September 28th, 2015

As a Colorado resident and avid craft beer drinker, I prefer my local microbrews in bottles rather than cans. I think bottles provide nicer looking pour than cans. But none of my favorite craft brewers offer their beers in plastic bottles. So I am stuck with glass bottles for now. But I’m hoping that some of the smart craft brewers will begin to offer plastic bottles; because from an environmental perspective, plastic has a lot going for it.

First, consider production:

Producing glass takes an enourmous amount of energy since the raw materials, normally a mixture of sand, soda ash, limestone, dolomite and feldspar, must be heated to more than 2,700 degrees F. And glass manufacturing releases a series of air-polluting compounds such as nitrogen oxides, sulfur dioxides and particulates into the air. These particulates are a special concern because they are small enough to enter the nose and throat and reach deep into the lungs, where they can pose serious health problems.

The International Finance Group arm of the World Bank has published figures showing that particulate emissions for glass manufacturing are 16 to 33 times higher than for plastics manufacturing.

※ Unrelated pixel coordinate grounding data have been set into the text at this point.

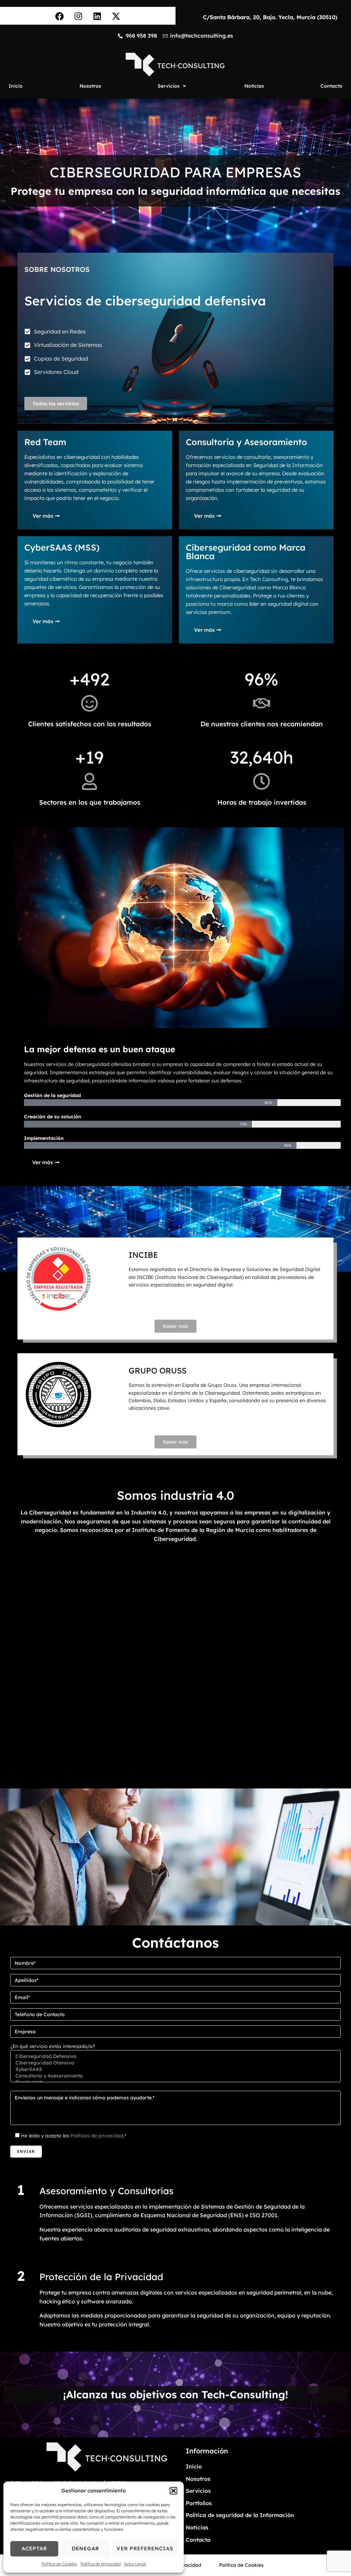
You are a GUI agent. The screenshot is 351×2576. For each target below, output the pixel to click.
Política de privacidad (101, 2563)
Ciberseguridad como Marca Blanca (245, 551)
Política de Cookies (59, 2563)
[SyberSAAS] (175, 2069)
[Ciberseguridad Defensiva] (175, 2056)
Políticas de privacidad (97, 2136)
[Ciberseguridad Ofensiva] (175, 2063)
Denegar (85, 2548)
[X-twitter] (116, 16)
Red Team (45, 442)
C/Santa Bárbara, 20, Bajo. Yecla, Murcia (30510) (270, 17)
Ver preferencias (145, 2548)
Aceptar (34, 2548)
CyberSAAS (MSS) (61, 547)
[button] (173, 2490)
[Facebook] (59, 16)
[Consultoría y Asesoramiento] (175, 2076)
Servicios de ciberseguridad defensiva (145, 301)
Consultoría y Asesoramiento (246, 442)
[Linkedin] (97, 16)
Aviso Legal (135, 2563)
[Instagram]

One European study, published in the January 2009 issue of the International Journal of Life Cycle Assessment, looked at the total environmental benefit of using plastics instead of glass for baby food jars. Their findings can be summarized by saying that using plastics instead of glass reduced the environmental impact on primary (manufacturing) energy by 14 to 27 percent, reduced CO2 emmisions by 28 to 31 percent, reduced particulates by 31 to 34 percent and reduced the components that cause acid rain by 28 to 31 percent.

Looking ahead, we all anticipate energy efficiency improvement in the manufacturing of glass and plastics. But a glass plant runs seven days a week, 24 hours a day; and the glass-making furnaces cannot be shut down and cooled during their lifetime of 15 to 20 years. So any energy efficiency technologies that come in the meantime would potentially have to wait years for installation into existing glass plants. Plastics manufacturing is not governed by these restraints, so improvements can be made at any time during the lifetime of the facility.

And transportation:

Glass is a lot heavier to transport than plastic. Being heavier means that glass uses more energy, releases more CO2 into the atmosphere and costs more money to ship than plastic. It has been estimated that if you filled a delivery truck with half-gallon bottles of milk (or beer), the glass would constitute about one-third of the total weight of the shipment, compared with about 5 percent of the total weight of the shipment for polyethylene terephthalate (PET) or high density polyethylene (HDPE) bottles.

Advantages of plastics in action:

Custom plastic fabrication is easier and uses less energy than glass fabrication. Therefore, the process of heating plastics into shapes such as skylight domes and flight aircraft canopies is yet another arena in which plastics shine over glass.

Clear plastics also have a lot going for them, over glass, as a glazing material. Singlepane thickness acrylic windows weigh half (1,150-1,190 kg/m3) as much as silica glass windows (2,400-2,800 kg/m3). This is a primary reason why airpland windows are made from plastics.

And acrylic clear sheets let in up to 92 percent of the available visible light where silica glass windows admit something in the 80 to 90 percent range. Acrylic windows retain their clarity as thickness increases, while distortion increases with thickness in silica glass windows. This greater transmission of light by plastics over glass permits architects more flexibility in designing ways to maximize the use of natural light in new and renovated buildings.

Reynolds_Hotel_Circular_Scuba_TankSingle-ply clear acrylic sheet conducts less heat than glass. This is demonstrated by the way water-filled acrylic tanks are warmer to the touch than silica glass tanks, and by the way there tends to be far less condensation on the outside of plastic tanks than on the outside of glass tanks.

Multi-wall polycarbonate sheet for greenhouse glazing has much higher
R-values than silica glass for greenhouse panels; at 6 mm twin-wall polycarbonate
those R-values are 1.6 times higher and at 16 mm triple-wall polycarbonate
the R-value is 2.5 times higher than glass. (For those not familiar with this
term, R-value is a measure of thermal resistance used in the building and
construction industry.)
And, of course, clear lucite and glycol modified polyester terephthalate (PET-G)
also have higher impact strength than silica glass and will not shatter. Acrylic
itself is between 8 and 17 times stronger than silica glass. Plus, when see-through plastic sheets do break, they tend to crack, not shatter, and are less
apt to break into dangerous shards like silica glass.
Since silica glass breaks more easily than acrylic, PETG and polycarbonate,
it requires more cushioning material to ship. This additional packing material
for glass means more weight on the truck, which compounds the transportation
energy and air pollution disadvantage for glass compared to plastic, in
addition to more landfill waste if this packing material isn’t repurposed and/
or recycled.
One more benefit of the shatter-proof characteristics of plastics: they
make plastics more suitable for ballistic grade and containment grade products.